* _Source excerpt_:
Re: partitioning - changing a slot's descriptor is expensive

From: Ashutosh Bapat <ashutosh(dot)bapat(at)enterprisedb(dot)com>
To: Andres Freund <andres(at)anarazel(dot)de>
Cc: Amit Langote <amitlangote09(at)gmail(dot)com>, Amit Khandekar <amitdkhan(dot)pg(at)gmail(dot)com>, pgsql-hackers <pgsql-hackers(at)postgresql(dot)org>, Robert Haas <robertmhaas(at)gmail(dot)com>
Subject: Re: partitioning - changing a slot's descriptor is expensive
Date: 2018-06-27 13:03:29
Message-ID: CAFjFpRcxb=d9=wdDxterEssKeLd2uAWo9578hRntBptxLkrOYg@mail.gmail.com
Views: Raw Message | Whole Thread | Download mbox | Resend email
Thread:
Lists: pgsql-hackers

On Wed, Jun 27, 2018 at 10:39 AM, Andres Freund <andres(at)anarazel(dot)de> wrote:
> Hi,
>
> (sorry if I CCed the wrong folks, the code has changed a fair bit)

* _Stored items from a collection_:
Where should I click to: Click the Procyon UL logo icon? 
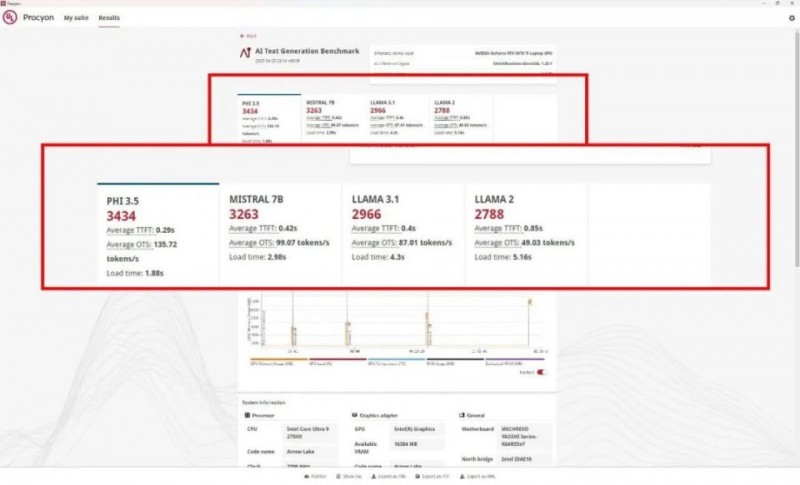tap(11, 18)
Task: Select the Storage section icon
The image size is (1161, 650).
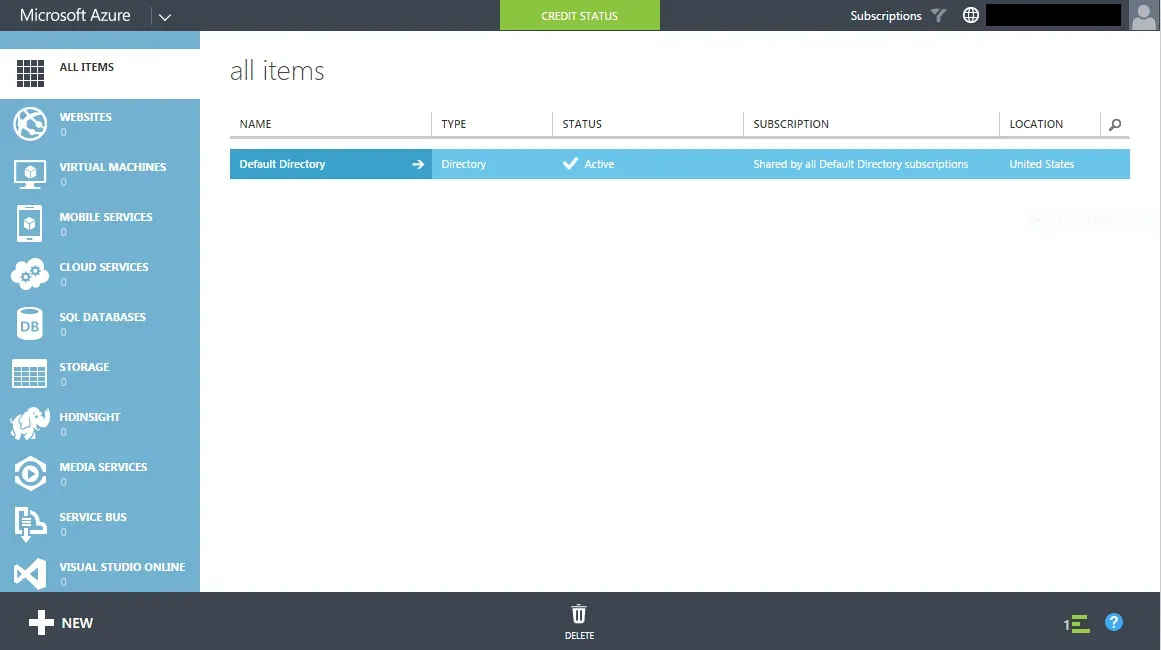Action: click(x=29, y=374)
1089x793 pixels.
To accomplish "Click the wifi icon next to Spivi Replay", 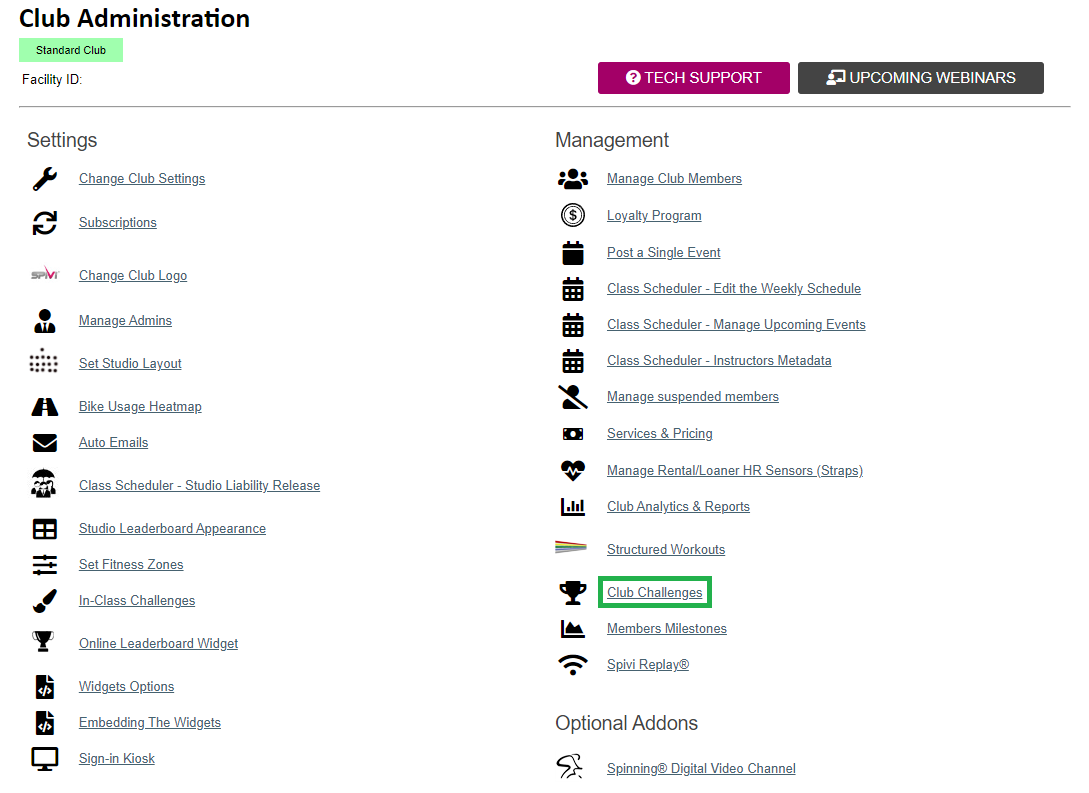I will 573,665.
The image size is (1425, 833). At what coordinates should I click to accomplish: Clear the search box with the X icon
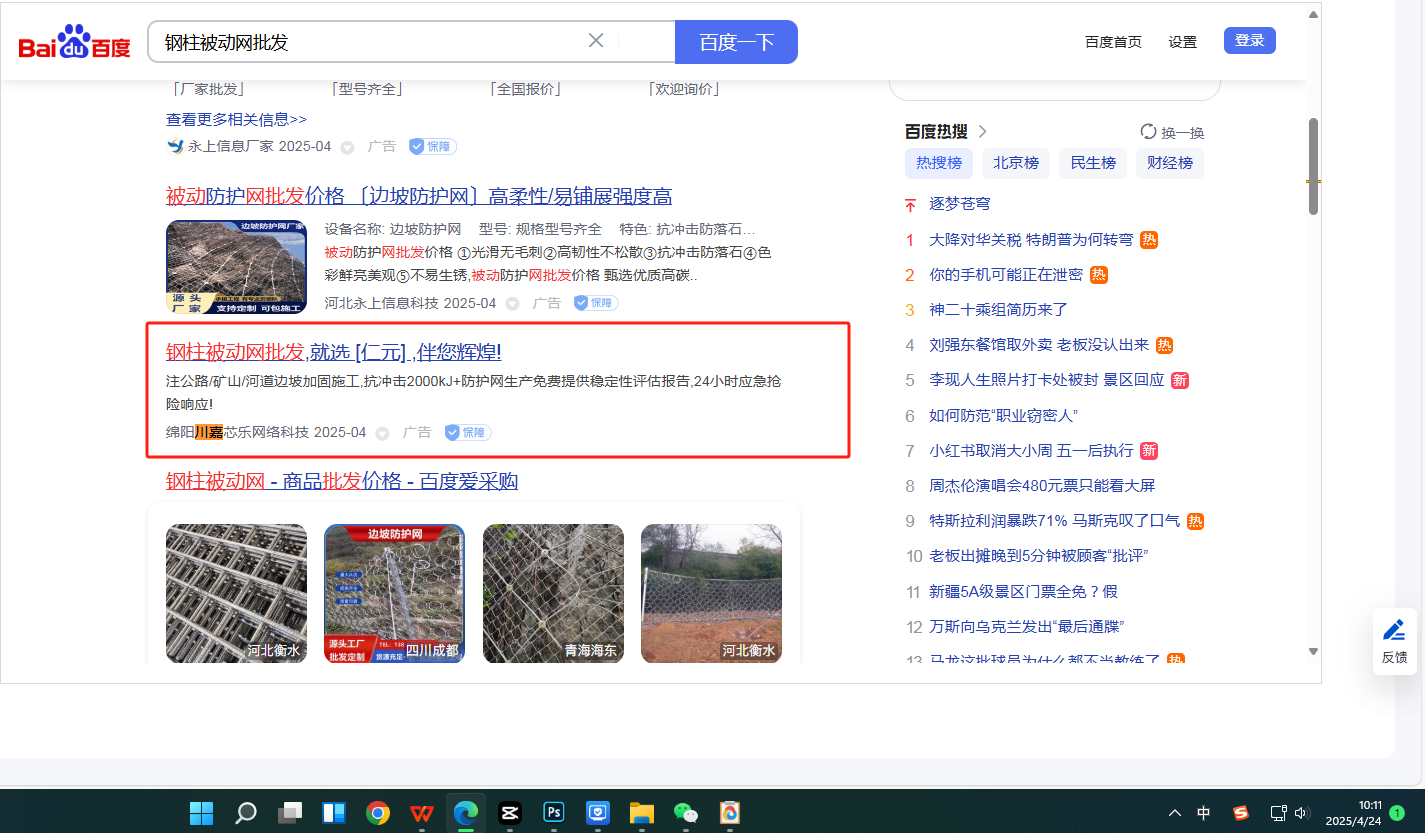pos(596,41)
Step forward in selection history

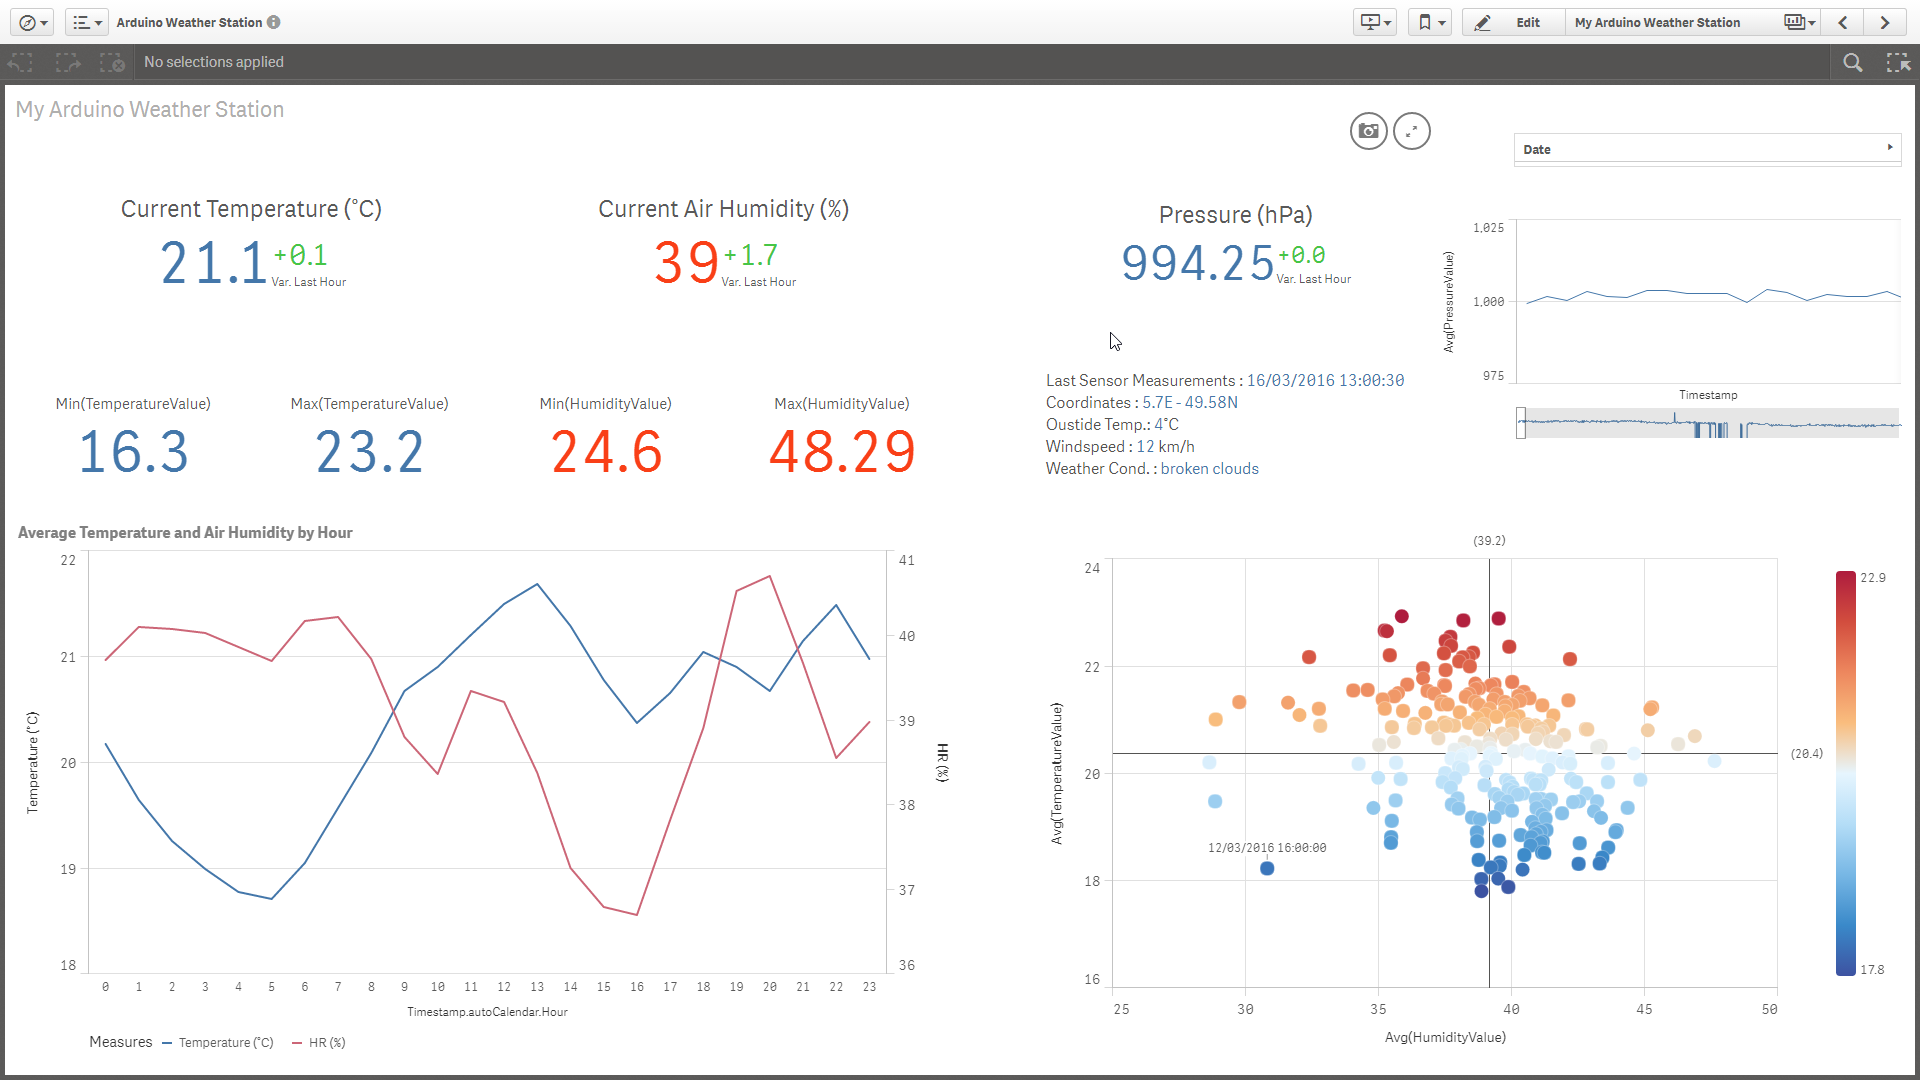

* _Stated problem_: In the partitioning thread, substitute "copied" for "CCed" and write out the passage between "From: Ashutosh Bapat" and "a fair bit)", inclusive. The entries come from a separate source, not from the partitioning thread.

* _Correct answer_:
From: Ashutosh Bapat <ashutosh(dot)bapat(at)enterprisedb(dot)com>
To: Andres Freund <andres(at)anarazel(dot)de>
Cc: Amit Langote <amitlangote09(at)gmail(dot)com>, Amit Khandekar <amitdkhan(dot)pg(at)gmail(dot)com>, pgsql-hackers <pgsql-hackers(at)postgresql(dot)org>, Robert Haas <robertmhaas(at)gmail(dot)com>
Subject: Re: partitioning - changing a slot's descriptor is expensive
Date: 2018-06-27 13:03:29
Message-ID: CAFjFpRcxb=d9=wdDxterEssKeLd2uAWo9578hRntBptxLkrOYg@mail.gmail.com
Views: Raw Message | Whole Thread | Download mbox | Resend email
Thread:
Lists: pgsql-hackers

On Wed, Jun 27, 2018 at 10:39 AM, Andres Freund <andres(at)anarazel(dot)de> wrote:
> Hi,
>
> (sorry if I copied the wrong folks, the code has changed a fair bit)